31 January 2018

Sustainable agriculture needs financing to unlock potential

Agriculture stands at a crossroads between its current contributions to greenhouse gas emissions and the number of mouths it needs to feed in the developing world.

The answer to the former is estimated to be one quarter of total emissions; meanwhile, hunger is impacting upwards of 800 million people worldwide.

However, we are able to square the circle by adopting new agricultural methods which are smart, sustainable, and resilient to the impacts of climate change.

At the recent launch of its new Kickstart Food campaign to promote sustainability, the CEO of Rabobank explained that the food industry and financial institutions need to join forces to protect the future of the sector and the planet.

“It is clear that a different way of agricultural practices is needed that includes incentives and provisions to protect forest ecosystems and restore degraded lands  if we are to meet the 2030 Sustainable Development Goals as well as keep global temperature rises to below 2˚C as agreed in the Paris Climate Agreement”, said Wiebe Draijer.

“Our aim is to substantially increase the quality of existing arable land while protecting biodiversity and reducing climate change worldwide”, he added.

Mr. Draijer was speaking as the Dutch bank announced $1 billion of new funding to finance sustainable land use. Rabobank is forming a coalition, along with UN Environment and the World Business Council for Sustainable Development (WBCSD), to urgently advance the use of climate-smart agriculture methods.

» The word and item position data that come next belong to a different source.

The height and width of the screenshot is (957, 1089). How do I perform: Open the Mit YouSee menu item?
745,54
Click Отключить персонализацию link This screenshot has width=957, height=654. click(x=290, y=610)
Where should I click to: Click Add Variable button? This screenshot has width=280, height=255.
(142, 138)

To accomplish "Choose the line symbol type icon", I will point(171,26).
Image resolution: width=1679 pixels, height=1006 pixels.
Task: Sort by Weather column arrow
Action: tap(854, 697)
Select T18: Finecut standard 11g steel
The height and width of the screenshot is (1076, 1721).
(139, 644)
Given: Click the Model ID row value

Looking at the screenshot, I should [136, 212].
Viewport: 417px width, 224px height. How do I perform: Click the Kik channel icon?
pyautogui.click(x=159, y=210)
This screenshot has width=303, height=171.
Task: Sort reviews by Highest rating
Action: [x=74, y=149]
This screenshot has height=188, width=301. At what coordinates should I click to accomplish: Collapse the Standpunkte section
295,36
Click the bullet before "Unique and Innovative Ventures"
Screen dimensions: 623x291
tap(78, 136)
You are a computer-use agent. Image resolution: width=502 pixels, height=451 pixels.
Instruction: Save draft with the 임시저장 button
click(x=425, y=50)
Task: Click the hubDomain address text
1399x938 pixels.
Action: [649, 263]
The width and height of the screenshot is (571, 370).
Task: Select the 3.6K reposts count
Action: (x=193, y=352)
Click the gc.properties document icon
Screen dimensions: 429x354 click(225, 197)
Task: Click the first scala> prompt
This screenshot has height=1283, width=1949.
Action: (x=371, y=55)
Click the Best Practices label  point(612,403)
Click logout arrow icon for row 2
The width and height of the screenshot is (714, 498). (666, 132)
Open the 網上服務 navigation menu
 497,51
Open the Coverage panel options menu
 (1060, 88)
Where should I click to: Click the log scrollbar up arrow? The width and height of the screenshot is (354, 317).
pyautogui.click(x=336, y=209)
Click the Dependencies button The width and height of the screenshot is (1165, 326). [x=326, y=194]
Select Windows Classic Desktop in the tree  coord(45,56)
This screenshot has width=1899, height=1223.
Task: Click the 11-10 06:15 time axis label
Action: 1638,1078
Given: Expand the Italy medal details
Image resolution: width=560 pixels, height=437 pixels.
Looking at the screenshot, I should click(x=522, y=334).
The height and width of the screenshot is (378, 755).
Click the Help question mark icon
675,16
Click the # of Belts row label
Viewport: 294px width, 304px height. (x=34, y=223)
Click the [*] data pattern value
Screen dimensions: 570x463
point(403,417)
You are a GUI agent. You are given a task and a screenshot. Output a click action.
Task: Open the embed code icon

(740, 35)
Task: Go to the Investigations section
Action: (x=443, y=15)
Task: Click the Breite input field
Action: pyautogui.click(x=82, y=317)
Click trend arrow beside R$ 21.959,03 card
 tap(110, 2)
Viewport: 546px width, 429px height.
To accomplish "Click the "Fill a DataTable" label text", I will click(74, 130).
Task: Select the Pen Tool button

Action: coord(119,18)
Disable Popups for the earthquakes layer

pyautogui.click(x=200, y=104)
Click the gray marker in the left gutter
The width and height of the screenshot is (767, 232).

The Kickstart Food initiative will focus on the key areas of earth, waste, stability and nutrition in its plan to put the sector on a long-term, sustainable path.

Part of the new billion-dollar funding will go towards grants to allow the bank’s clients to protect forests and land restoration. It is also issuing sustainability certificates to ensure parties adhere to strict new provisions to reduce waste and improve soil management, among others.

Support has been strong from current coalition partners. Erik Solheim, head of UN Environment, has spoken about the need for the entire finance industry to change their agricultural lending, “away from deforestation and towards integrated landscapes”. What’s more, he emphasised that using land in a sustainable, responsible way is “fundamentally about sound investments and good business”.

His sentiments were echoed by Peter Bakker, President and CEO of the WBCSD, who also spoke at the launch of the funding late last year.

“This is just the beginning”, he said.

“We need more initiatives that go beyond just talking about the issues at hand…Major global players in primary production, the food industry and financial institutions (need) to join this initiative”.